Scan the records for "computer" and copy each line that contains it.

(Beginning of ENTRIES PROVIDED)

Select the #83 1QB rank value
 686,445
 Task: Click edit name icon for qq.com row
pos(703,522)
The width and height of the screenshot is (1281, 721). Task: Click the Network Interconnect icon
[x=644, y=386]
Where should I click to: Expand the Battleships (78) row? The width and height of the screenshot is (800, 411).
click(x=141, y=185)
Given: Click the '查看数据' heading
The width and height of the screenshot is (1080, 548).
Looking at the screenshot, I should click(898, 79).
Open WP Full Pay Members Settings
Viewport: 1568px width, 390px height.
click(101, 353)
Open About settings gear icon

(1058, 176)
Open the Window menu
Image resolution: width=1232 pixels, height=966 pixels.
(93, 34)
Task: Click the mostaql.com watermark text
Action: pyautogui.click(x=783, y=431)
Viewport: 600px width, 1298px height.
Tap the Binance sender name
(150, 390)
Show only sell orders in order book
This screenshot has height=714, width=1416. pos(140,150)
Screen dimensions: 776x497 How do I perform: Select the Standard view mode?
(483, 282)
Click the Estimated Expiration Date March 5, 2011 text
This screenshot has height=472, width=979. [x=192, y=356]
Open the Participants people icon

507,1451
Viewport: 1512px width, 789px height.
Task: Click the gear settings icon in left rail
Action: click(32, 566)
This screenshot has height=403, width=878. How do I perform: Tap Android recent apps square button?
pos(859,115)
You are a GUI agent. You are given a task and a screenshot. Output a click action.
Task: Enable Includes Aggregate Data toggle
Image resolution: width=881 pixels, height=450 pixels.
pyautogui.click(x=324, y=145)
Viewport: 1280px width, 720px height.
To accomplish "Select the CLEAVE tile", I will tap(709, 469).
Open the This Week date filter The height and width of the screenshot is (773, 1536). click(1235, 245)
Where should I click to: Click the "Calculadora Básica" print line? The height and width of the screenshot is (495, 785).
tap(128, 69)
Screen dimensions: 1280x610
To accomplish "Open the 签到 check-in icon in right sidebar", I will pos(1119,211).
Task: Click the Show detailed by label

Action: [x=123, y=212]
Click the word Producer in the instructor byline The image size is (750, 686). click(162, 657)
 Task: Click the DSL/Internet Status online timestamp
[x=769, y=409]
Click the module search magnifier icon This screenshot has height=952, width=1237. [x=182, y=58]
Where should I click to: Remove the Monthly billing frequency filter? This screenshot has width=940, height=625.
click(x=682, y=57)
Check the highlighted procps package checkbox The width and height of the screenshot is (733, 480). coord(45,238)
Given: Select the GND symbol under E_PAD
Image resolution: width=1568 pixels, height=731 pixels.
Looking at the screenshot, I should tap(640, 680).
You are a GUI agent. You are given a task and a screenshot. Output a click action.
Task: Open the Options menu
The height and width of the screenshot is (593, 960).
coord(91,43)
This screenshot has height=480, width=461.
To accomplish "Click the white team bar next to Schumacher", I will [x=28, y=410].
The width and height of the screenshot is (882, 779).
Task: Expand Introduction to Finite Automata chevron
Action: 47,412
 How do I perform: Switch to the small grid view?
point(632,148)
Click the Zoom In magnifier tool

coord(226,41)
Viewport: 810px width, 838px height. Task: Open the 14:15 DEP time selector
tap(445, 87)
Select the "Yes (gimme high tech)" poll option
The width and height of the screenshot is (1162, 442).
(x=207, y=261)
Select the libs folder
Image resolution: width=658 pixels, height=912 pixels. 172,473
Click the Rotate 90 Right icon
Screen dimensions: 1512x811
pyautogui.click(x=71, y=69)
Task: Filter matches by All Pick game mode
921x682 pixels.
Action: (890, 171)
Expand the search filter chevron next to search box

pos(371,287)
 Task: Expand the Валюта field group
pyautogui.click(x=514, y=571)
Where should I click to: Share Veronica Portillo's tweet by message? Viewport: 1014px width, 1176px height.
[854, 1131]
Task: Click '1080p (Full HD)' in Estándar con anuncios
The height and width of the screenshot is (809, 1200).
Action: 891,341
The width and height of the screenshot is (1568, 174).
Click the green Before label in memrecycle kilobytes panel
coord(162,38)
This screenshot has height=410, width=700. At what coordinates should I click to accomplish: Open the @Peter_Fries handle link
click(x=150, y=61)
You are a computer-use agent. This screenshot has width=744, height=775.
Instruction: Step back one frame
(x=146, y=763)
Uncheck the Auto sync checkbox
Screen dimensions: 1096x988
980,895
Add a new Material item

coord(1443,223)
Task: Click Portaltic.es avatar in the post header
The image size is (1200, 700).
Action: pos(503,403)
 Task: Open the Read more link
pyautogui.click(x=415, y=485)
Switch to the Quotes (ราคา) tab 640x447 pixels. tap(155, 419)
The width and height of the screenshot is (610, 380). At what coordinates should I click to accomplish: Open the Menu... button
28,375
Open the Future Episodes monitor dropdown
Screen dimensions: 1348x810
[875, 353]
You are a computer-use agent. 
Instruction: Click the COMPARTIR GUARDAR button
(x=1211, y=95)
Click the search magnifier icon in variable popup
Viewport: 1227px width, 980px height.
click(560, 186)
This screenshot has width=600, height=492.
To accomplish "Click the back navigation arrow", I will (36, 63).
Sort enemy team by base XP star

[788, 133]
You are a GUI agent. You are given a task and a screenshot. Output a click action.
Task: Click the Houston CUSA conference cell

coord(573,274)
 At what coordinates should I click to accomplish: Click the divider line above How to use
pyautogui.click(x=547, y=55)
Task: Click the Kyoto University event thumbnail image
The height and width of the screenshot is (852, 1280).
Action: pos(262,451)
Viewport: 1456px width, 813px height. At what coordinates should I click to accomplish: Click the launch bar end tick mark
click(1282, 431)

(End of ENTRIES PROVIDED)

• REPLY TO THE TASK:
You are a computer-use agent. This screenshot has width=744, height=775.
You are a computer-use agent. 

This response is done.